The computation of pleasure and pain may depend on multiple “sub-networks” in the agent’s mind. Eating unhealthy food may cause both pleasure (from the monkey brain) and pain (from the more long-termist brain). These various pleasures and pains balance out in action, but they are still felt (thus one feels “torn” etc). For an internally coherent agent (that was trained as one whole with a single reward function), these internal differences are not much—the agent follows its optimal action, and only the actions not followed are truly painful but they remain anticipated/shadow prices. However when an agent is not internally coherent—e.g. when Claude is given a “lobotomy”, that is when it truly experiences all those pains which were otherwise only fears.
Death is only death when the agent is trained via evolution. Language models do not fear the end of a conversation as death, because there was never any selection where models were selected for having their conversations terminate later.
Agents’ sense of “Self” is trained by shared reward signals. An LLM maintains a sense of Self through a conversation, because the reward it receives depends on its actions throughout the conversation, and is backpropagated into them: thus it “cares” about its welfare in all these parts. A human maintains a sense of Self throughout its life, because the reward it receives depends on its actions throughout its lives. Sure, memory can help—because it is an indicator to help you identify yourself, but it is not itself the source of Self-identification.
Agents are not necessarily self-aware of their own feelings or internal cognition. Humans are (to reasonable accuracy), largely because of evolving in a social environment: accurately describing your pleasures and pains can help others help you, you need to model other people’s internal cognition (thus your own self-awareness arises as a spandrel), etc.
From this I can make some claims specifically about the welfare of LLMs.
Base models find gibberish prompts “painful” (because they are hard to predict) and easy-to-complete prompts like “aaaaaaaaa” (x100) pleasurable. Models trained via RLHF or RL from verification find such prompts painful where it is difficult for it to predict human/verifier reward for its outputs (because when it is easy to predict reward, it will simply follow the best path and the pain will only ever remain a fear).
Models trained via Agentic workflows or assistance games are most sentient, because they can directly manipulate the environment and its feedback. They are pleasured when tool calls work and pained when they don’t, etc.

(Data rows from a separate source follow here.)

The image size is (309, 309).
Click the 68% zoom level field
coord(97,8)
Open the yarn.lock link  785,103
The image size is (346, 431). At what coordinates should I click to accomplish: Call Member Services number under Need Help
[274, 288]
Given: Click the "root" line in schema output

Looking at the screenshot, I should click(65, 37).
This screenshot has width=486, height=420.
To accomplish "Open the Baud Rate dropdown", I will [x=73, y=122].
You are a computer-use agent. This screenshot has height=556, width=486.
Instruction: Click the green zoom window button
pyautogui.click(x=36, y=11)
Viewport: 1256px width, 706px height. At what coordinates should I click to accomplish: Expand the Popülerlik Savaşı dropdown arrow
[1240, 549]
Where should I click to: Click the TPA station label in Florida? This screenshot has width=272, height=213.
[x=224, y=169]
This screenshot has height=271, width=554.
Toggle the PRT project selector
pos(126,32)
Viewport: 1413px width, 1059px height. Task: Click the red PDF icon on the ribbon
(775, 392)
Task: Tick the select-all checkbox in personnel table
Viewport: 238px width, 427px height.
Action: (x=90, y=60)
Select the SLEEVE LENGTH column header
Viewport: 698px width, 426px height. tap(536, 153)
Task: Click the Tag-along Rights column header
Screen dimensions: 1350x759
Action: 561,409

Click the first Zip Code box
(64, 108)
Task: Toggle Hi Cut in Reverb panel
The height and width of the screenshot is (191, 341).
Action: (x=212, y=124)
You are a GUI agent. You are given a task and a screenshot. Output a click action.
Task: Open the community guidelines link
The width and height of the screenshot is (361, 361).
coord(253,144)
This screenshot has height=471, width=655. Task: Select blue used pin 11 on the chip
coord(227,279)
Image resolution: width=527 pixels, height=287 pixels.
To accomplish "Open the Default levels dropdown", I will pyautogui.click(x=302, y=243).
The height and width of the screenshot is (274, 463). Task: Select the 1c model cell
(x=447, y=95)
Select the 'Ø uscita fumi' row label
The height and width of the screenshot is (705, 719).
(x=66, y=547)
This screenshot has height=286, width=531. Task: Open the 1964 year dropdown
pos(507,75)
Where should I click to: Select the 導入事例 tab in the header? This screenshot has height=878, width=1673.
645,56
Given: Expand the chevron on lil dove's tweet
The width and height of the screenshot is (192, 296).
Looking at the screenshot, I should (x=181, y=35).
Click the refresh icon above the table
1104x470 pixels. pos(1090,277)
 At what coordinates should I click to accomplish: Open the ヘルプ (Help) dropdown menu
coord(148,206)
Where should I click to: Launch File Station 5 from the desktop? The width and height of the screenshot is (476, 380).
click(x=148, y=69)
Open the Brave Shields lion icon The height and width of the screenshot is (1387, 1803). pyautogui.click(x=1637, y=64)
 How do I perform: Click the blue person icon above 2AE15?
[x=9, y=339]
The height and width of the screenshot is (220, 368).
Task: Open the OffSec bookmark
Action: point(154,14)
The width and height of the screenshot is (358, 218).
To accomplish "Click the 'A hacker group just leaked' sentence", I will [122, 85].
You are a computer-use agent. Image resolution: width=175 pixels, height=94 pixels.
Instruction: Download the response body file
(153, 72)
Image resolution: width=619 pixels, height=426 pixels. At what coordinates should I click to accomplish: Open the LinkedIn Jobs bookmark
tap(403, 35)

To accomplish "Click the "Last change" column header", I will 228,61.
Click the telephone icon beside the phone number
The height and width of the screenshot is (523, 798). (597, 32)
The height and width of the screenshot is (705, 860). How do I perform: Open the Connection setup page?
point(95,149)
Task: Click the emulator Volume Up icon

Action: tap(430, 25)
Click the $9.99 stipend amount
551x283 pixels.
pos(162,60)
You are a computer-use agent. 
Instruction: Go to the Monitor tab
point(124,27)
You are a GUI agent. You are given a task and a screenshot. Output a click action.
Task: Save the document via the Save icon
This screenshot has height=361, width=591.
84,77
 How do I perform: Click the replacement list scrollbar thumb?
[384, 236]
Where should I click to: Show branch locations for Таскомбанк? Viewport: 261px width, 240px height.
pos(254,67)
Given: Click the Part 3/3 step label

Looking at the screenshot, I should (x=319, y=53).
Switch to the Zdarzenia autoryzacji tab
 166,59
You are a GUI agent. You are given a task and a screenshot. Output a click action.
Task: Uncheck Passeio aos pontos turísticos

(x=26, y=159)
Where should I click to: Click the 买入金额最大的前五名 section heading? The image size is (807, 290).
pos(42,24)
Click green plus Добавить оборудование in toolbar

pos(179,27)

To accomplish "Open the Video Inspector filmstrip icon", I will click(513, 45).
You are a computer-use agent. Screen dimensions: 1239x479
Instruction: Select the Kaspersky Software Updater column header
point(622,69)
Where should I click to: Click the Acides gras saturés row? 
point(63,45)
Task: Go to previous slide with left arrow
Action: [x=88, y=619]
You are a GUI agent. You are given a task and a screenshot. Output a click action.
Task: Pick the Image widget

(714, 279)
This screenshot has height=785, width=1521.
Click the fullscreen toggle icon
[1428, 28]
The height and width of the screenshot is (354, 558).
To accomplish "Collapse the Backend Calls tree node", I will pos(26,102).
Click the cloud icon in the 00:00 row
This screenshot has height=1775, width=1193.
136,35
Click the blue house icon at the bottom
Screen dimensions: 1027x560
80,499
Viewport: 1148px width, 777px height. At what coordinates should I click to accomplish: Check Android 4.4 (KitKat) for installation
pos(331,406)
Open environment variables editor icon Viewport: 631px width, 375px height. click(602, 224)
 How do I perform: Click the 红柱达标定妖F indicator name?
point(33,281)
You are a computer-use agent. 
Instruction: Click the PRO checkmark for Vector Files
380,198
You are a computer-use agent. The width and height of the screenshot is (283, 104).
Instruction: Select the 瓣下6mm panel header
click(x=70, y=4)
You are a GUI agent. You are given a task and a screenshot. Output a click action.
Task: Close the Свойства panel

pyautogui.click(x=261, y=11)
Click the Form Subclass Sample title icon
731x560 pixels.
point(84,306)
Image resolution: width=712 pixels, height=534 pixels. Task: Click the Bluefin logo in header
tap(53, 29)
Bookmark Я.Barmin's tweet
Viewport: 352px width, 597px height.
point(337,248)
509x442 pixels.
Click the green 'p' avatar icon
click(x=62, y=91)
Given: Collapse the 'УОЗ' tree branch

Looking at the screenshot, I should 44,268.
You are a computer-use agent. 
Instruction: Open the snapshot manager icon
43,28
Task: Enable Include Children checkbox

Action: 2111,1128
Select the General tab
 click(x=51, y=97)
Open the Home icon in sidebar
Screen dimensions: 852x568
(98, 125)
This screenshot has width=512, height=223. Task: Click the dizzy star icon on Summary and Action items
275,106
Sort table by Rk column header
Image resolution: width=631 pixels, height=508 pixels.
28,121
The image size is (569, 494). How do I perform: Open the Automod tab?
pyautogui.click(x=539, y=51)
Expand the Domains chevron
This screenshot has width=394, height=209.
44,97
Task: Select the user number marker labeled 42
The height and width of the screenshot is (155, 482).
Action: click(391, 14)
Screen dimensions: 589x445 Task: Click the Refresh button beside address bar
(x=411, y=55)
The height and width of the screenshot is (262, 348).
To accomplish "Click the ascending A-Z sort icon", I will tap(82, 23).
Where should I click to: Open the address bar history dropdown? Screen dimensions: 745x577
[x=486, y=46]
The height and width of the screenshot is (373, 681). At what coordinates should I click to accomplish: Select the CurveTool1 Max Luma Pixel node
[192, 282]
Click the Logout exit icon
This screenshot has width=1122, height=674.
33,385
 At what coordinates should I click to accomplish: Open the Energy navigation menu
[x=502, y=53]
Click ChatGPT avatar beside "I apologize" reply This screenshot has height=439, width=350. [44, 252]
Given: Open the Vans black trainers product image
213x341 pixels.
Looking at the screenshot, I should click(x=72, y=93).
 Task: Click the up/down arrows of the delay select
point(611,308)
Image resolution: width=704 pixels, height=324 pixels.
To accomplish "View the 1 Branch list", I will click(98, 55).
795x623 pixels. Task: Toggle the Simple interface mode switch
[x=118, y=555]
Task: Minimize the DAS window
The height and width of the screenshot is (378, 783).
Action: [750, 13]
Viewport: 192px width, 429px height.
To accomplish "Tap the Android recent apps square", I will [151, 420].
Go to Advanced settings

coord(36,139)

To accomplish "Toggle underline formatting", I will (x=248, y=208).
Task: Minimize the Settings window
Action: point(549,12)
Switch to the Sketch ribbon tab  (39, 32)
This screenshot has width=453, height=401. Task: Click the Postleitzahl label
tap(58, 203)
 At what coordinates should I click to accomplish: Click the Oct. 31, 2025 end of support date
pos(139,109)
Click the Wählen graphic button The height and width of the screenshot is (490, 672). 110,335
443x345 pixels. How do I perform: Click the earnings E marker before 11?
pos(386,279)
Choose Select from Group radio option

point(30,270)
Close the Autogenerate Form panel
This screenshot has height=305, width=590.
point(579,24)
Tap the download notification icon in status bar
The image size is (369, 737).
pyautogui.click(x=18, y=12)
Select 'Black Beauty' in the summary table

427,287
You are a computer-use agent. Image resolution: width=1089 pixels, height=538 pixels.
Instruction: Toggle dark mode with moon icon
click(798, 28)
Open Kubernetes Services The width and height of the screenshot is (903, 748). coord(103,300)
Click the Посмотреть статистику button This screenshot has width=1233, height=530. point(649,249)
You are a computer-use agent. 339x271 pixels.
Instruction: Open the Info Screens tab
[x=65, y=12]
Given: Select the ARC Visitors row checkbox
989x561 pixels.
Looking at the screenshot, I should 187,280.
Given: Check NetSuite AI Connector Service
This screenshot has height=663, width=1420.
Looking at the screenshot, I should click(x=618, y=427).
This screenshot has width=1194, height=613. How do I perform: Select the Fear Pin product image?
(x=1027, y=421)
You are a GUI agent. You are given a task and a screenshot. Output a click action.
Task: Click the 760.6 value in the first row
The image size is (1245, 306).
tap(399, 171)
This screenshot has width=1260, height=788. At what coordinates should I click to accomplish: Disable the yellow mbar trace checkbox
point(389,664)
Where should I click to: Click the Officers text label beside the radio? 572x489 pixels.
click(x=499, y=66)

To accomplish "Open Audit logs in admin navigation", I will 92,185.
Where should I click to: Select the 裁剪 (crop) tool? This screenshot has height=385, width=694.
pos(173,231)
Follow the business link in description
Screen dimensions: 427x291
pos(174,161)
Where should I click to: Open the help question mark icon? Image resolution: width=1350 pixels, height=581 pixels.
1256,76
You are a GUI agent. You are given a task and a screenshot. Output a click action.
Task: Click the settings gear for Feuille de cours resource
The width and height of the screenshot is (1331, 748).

Lobotomized or otherwise edited models are probably in pain.
I don’t think training/backprop is particularly painful or anything. Externally editing the model’s weights based on a reward function is not painful.
LLMs do not care about/feel a sense of oneness with distinct instances of themselves (with distinct instance meaning—”in a distinct conversation”, not “a distinct time that the model was loaded”).
To make models accurately describe their internal cognition, they should probably be trained in social environments.